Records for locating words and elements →

>> Start

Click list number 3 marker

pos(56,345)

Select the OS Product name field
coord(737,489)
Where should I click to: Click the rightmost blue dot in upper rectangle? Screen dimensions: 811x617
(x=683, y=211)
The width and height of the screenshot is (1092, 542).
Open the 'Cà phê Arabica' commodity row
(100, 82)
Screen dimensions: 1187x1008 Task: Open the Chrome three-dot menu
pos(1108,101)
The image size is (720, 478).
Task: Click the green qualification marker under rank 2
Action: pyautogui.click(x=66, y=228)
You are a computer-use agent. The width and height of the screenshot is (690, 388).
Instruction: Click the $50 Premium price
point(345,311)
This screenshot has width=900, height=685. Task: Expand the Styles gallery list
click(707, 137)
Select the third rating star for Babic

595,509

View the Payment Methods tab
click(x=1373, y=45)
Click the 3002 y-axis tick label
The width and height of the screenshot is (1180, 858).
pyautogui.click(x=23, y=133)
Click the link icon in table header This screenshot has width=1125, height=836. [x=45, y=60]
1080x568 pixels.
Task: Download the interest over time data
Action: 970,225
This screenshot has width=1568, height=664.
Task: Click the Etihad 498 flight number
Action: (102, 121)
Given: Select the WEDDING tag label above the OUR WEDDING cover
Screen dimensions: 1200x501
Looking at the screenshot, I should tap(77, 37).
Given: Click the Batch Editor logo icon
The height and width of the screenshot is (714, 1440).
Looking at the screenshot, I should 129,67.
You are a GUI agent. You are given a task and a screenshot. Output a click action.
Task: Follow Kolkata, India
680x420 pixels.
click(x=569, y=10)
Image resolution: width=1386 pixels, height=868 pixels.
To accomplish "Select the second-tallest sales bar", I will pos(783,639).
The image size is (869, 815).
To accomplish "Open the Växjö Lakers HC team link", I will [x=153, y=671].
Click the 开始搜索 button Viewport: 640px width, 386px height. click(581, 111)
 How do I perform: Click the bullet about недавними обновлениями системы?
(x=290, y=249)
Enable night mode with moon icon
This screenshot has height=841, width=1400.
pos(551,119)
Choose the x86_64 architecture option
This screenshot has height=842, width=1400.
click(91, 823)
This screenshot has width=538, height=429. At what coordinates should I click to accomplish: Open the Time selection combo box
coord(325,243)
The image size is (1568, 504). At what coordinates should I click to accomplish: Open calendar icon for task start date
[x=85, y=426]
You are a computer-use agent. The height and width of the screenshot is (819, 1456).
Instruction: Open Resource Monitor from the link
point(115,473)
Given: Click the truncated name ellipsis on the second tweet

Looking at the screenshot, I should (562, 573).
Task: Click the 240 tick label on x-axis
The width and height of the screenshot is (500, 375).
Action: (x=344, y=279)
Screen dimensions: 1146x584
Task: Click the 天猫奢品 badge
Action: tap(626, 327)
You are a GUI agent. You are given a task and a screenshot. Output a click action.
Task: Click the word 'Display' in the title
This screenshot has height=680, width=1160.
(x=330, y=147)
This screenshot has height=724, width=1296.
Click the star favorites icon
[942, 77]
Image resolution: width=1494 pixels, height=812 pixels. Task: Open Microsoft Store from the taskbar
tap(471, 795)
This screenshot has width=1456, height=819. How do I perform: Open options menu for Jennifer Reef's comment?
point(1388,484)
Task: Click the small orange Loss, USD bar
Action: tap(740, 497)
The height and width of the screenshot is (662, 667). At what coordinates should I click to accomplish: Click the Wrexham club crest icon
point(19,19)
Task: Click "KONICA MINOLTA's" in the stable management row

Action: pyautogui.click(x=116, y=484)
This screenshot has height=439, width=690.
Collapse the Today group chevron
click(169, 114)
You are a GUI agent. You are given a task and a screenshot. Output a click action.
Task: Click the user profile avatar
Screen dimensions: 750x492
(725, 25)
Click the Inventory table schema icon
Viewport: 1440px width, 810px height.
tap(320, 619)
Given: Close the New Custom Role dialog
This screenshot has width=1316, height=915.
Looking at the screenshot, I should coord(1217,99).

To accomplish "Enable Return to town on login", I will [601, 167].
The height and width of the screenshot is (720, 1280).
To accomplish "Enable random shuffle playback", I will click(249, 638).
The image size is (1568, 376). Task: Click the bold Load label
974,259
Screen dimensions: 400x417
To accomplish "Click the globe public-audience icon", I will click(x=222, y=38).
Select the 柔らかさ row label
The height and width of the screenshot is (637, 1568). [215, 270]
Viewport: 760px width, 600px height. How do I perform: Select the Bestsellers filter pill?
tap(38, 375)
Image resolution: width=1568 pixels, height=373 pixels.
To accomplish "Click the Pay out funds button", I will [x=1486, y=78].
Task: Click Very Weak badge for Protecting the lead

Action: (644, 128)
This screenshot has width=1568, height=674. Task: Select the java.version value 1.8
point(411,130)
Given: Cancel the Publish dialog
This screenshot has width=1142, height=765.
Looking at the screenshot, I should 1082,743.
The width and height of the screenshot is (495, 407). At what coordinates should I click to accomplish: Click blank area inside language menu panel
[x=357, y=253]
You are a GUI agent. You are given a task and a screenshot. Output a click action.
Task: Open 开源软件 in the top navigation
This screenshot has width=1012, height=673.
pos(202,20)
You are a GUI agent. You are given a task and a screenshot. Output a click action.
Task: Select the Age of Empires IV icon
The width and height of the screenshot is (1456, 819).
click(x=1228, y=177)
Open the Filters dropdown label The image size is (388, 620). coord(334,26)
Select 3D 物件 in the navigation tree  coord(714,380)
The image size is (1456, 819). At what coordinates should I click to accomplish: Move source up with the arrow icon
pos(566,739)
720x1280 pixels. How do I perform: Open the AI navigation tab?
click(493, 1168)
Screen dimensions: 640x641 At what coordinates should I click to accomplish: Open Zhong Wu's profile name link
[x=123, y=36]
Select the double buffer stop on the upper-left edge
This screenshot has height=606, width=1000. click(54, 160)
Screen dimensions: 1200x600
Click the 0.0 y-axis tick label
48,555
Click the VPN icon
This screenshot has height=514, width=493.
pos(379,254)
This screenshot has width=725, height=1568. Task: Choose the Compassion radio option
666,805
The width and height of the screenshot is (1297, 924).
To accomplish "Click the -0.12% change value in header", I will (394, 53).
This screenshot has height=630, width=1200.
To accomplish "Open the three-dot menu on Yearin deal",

>> End

Problem details →
From the material, pull out every line that contains the word "computer" and copy each one unchanged.

The output →
You are a computer-use agent. The width and height of the screenshot is (690, 388).
You are a computer-use agent. The height and width of the screenshot is (819, 1456).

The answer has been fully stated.